North American astrophysicist

Ruth Murray-Clay is an American astrophysicist. She is a professor at the University of California Santa Cruz who studies the formation of planetary systems.

== Career ==
Murray-Clay graduated magna cum laude with an A.B. from Harvard University in 2001, then moved to the University of California, Berkeley where she earned an MA in 2004 and Ph.D. in 2008 under the supervision of Eugene Chiang. She was a postdoctoral fellow at the Harvard University Institute for Theory and Computation until 2010 when she became a lecturer at Harvard University. In September 2014 she joined University of California, Santa Barbara where she held the title of assistant professor of physics. She joined University of California, Santa Cruz in 2016 as associate professor of astronomy and astrophysics, and in 2017, she became the first holder of the E. K. Gunderson Family Chair in Theoretical Astrophysics at UC Santa Cruz.

== Awards ==
In 2008, Murray-Clay received the Mary Elizabeth Uhl Prize for her dissertation work done while at University of California, Berkeley. In 2012, she became a Kavli Fellow of the National Academy of Sciences. She was awarded the American Astronomical Society's Helen B. Warner Prize for Astronomy in 2015.

== Public life ==
Murray-Clay came into the public spotlight in 2015 after BuzzFeed released a story detailing astronomer Geoffrey Marcy's sexual harassment of women and the university's apparent inaction, ultimately leading to Marcy's resignation. Murray-Clay, who was a student at University of California, Berkeley during the period of harassment, came forward to describe her attempts to stop the harassment and the lack of action by university officials. Her involvement is credited with helping to bring attention to sexual harassment in the field of astronomy.

WHAT IS EXPECTED: Reproduce everything in the biography from "Ruth Murray-Clay is" down to "of planetary systems.", substituting "stellar systems" for "planetary systems". The items placed after this point are separate material and are unrelated to the biography.

DATASET ENTRIES:
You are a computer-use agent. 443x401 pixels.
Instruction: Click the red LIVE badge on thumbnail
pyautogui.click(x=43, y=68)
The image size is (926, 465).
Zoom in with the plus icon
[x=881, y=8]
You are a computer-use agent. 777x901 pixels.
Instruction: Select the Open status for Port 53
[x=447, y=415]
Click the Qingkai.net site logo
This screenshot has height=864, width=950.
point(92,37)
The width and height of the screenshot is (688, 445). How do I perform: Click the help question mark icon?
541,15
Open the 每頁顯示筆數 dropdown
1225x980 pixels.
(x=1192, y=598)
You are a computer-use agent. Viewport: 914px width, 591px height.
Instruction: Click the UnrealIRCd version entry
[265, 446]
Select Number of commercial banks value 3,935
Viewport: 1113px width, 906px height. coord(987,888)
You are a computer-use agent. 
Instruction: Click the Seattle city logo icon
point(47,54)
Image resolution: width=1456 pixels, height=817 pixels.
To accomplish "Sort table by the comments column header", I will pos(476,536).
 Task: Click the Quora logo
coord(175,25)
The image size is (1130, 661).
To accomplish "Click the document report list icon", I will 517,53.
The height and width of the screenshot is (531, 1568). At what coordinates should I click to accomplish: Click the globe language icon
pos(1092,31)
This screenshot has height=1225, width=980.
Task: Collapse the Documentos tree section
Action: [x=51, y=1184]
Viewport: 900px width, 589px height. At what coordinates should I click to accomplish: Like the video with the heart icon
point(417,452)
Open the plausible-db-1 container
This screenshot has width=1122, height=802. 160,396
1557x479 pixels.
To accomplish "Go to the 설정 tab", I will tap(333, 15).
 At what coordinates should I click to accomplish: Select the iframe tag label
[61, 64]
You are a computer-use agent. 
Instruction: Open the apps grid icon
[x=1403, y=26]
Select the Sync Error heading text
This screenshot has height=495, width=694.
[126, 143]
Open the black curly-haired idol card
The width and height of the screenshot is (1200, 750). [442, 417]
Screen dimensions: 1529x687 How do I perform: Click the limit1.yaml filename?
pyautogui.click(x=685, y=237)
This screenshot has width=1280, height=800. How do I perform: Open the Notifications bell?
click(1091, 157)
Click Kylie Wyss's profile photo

RESPONSE TO THE TASK:
Ruth Murray-Clay is an American astrophysicist. She is a professor at the University of California Santa Cruz who studies the formation of stellar systems.